List each line of the data in which the string "computer" appears.

§ **Stored items**
▬▬▬▬▬▬

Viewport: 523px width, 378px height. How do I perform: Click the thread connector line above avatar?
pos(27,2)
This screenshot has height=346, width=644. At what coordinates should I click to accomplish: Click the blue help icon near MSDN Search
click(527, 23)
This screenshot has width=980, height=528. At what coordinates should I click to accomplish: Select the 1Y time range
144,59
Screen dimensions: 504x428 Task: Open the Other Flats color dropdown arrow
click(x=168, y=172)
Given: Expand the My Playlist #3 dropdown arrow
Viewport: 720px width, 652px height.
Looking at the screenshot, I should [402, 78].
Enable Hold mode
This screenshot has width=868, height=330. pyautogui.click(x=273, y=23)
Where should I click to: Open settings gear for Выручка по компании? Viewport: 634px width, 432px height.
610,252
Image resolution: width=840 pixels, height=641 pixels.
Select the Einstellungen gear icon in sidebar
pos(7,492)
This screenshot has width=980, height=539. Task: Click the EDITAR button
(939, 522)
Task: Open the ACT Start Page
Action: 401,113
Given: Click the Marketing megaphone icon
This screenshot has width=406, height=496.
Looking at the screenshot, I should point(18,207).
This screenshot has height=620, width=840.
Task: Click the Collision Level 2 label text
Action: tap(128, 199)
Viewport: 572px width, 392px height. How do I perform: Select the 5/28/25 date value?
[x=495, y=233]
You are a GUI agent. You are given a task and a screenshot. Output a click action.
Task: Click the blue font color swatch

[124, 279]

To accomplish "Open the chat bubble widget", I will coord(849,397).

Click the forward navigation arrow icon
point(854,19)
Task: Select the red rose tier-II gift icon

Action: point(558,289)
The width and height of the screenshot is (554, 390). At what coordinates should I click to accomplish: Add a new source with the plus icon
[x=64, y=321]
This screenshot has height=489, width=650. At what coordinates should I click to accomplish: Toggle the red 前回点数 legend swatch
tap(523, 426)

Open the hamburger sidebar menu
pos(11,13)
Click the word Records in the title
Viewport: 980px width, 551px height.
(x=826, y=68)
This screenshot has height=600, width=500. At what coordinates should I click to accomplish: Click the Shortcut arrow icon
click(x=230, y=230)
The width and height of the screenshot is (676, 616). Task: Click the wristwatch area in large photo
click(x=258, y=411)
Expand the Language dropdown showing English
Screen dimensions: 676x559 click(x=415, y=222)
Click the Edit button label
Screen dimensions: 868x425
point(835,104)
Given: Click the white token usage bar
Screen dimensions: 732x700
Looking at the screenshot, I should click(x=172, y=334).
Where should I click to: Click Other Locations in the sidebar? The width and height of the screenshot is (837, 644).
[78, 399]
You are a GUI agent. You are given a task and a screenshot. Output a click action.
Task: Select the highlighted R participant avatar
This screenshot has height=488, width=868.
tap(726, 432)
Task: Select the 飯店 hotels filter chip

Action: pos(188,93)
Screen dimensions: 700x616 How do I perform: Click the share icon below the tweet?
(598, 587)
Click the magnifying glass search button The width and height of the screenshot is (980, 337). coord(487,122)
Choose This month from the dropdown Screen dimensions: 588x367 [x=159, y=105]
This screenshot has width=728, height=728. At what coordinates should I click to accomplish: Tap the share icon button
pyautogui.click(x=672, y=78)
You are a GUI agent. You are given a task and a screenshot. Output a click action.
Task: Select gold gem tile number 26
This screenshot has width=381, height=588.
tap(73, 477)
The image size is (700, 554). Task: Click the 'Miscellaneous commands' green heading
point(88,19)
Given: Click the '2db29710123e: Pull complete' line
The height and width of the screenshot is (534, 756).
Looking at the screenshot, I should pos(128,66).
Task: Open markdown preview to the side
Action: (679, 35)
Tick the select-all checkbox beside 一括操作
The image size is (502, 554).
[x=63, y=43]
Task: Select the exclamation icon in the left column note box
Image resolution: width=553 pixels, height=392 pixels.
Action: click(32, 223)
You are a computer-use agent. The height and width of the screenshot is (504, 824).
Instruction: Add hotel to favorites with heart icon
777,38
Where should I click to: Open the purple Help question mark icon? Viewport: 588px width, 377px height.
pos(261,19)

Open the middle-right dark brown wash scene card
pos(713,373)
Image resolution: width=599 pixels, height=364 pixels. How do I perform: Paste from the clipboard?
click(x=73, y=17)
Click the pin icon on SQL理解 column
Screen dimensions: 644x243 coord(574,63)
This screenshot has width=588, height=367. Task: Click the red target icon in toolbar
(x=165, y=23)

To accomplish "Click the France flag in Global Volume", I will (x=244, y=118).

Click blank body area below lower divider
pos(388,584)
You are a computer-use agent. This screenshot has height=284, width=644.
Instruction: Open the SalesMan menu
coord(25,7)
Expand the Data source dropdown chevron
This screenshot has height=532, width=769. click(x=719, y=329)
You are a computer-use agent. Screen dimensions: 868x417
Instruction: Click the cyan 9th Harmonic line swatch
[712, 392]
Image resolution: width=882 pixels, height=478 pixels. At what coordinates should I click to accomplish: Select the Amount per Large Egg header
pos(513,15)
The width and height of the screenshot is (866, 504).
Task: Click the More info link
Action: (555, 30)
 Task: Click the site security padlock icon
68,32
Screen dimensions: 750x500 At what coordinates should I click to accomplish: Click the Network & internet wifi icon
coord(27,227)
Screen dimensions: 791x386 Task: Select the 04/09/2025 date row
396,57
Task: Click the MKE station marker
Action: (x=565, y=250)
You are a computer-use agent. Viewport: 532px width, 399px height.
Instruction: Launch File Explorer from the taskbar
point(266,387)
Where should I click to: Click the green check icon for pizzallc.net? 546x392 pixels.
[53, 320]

▬▬▬▬▬▬

§ **REPLY TO THE EXERCISE**
You are a computer-use agent. The height and width of the screenshot is (504, 824).
You are a computer-use agent. This screenshot has height=284, width=644.
You are a computer-use agent. Screen dimensions: 868x417
You are a computer-use agent. Viewport: 532px width, 399px height.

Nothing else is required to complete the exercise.